• _Recorded data_:

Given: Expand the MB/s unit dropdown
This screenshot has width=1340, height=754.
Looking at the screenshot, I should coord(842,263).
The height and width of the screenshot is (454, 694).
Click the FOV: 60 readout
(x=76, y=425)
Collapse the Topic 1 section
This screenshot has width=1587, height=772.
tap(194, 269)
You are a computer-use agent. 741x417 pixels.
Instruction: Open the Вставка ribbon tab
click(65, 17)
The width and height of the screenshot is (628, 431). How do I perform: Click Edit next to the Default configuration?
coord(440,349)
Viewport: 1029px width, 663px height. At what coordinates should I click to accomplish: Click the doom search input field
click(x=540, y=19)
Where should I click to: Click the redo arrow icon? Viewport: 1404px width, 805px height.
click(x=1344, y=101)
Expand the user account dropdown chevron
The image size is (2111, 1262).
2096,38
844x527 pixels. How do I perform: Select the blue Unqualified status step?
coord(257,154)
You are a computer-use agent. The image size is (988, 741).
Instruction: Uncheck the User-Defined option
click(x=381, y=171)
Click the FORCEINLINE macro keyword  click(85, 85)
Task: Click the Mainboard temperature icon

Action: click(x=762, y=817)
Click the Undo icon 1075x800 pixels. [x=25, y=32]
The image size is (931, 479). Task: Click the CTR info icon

• _WHAT THE TASK ASKS_: Each line above with the string "dropdown" should be reported in full.

• _RESPONSE_:
Given: Expand the MB/s unit dropdown
Expand the user account dropdown chevron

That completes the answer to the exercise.